Lyell would be one of the great supporters of The Origin of Species, defending Darwin and incorporating natural selection into later editions of his books. In November 1859, Darwin wrote to his old friend:
My dear Lyell
You seem to have worked admirably on species-question: there could not have been better plan than reading up on opposed side. I rejoice profoundly that you intend admitting doctrine of modification in your new Edition.Nothing, I am convinced, could be more important for its success. I honour you most sincerely:—to have maintained, in the position of a master, one side of a question for 30 years & then deliberately give it up, is a fact, to which I much doubt whether the records of science offer a parallel. For myself, also, I rejoice profoundly; for thinking of the many cases of men pursuing an illusion for years, often & often a cold shudder has run through me & I have asked myself whether I may not have devoted my life to a phantasy. Now I look at it as morally impossible that investigators of truth like you & Hooker can be wholly wrong; & therefore I feel that I may rest in peace.

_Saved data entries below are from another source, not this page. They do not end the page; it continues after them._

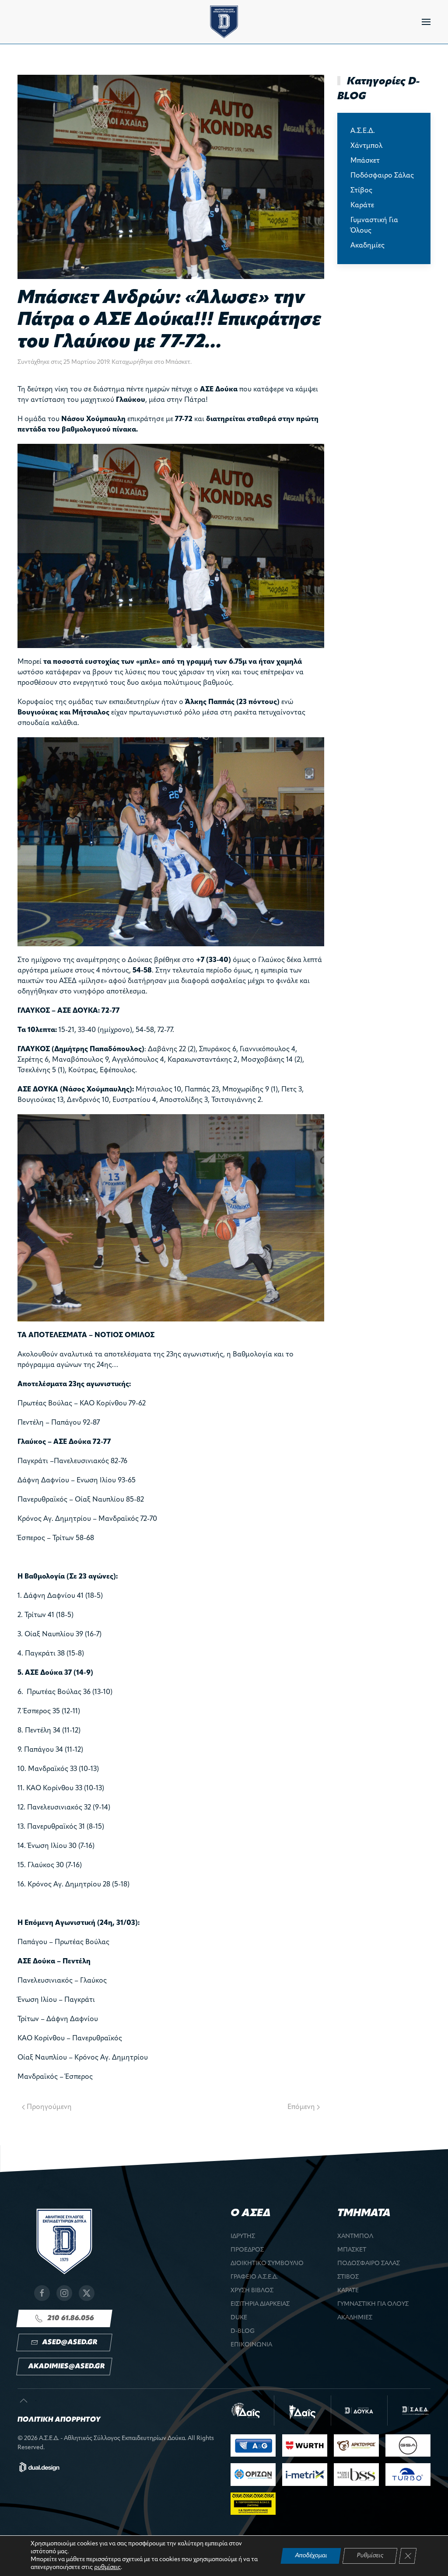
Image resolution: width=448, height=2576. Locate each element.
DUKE (239, 2318)
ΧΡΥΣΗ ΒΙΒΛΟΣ (252, 2290)
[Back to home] (224, 22)
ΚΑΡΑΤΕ (348, 2290)
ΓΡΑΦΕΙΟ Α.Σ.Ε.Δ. (254, 2277)
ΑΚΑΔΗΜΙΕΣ (354, 2318)
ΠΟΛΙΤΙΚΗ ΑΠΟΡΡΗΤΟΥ (59, 2419)
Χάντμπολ (366, 146)
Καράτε (362, 205)
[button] (426, 22)
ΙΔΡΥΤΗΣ (243, 2236)
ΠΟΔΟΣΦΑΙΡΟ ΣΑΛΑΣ (368, 2263)
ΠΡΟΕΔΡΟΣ (247, 2250)
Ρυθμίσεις (370, 2555)
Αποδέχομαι (310, 2555)
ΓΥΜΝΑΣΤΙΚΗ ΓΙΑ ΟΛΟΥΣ (373, 2304)
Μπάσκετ (177, 362)
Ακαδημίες (367, 245)
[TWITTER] (86, 2293)
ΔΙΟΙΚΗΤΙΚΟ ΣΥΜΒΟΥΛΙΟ (267, 2263)
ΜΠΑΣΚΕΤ (351, 2250)
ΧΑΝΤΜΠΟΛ (355, 2236)
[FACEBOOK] (42, 2293)
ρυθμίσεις (107, 2567)
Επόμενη (301, 2107)
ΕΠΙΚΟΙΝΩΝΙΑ (251, 2345)
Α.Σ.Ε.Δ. (362, 131)
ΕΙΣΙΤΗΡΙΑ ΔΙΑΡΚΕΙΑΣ (260, 2304)
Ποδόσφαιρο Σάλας (382, 175)
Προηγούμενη (49, 2107)
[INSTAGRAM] (64, 2293)
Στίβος (361, 190)
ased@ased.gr (70, 2342)
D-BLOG (243, 2331)
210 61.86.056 (70, 2318)
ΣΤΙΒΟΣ (348, 2277)
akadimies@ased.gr (66, 2366)
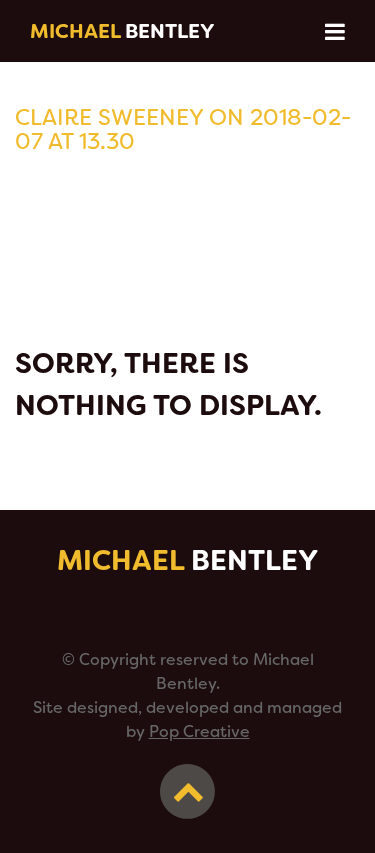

Thank you for criticisms, which, if there be 2d. Edit. I will attend to.I have been thinking that if I am much execrated as atheist &c, whether the admission of doctrine of natural Selection could injure your Works; but I hope & think not; for as far as I can remember the virulence of bigotry is expended on first offender, & those who adopt his views are only pitied, as deluded, by the wise & cheerful bigots.
I won't comment on the continuing resonance of those words 150 years later. Rather, I shall end with a quotation which some readers may find amusing, others perhaps not, but it illustrates the human side of the two men. In January 1839, Charles wrote to Emma Wedgwood shortly before their wedding:
.....it will give you hopes, that I shall gradually grow less of a brute, it is that during the five years of my voyage (& indeed I may add these two last) which from the active manner in which they have been passed, may be said to be the commencement of my real life, the whole of my pleasure was derived, from what passed in my mind, whilst admiring views by myself, travelling across the wild desserts or glorious forests, or pacing the deck of the poor little Beagle at night.Excuse this much egotism,I give it you, because, I think you will humanize me, & soon teach me there is greater happiness, than building theories, & accumulating facts in silence & solitude.
.....The Lyells called on me to day after church; as Lyell was so full of Geology, he was obliged to disgorge, & I dine there on Tuesday, for an especial conference. I was quite ashamed of myself to day; for we talked for half an hour, unsophisticated geology, with poor Mrs Lyell sitting by, a monument of patience. I want [lack] practice in illtreating the female sex.I did not observe Lyell had any compunction: I hope to harden my conscience in time: few husbands seem to find it difficult to effect this.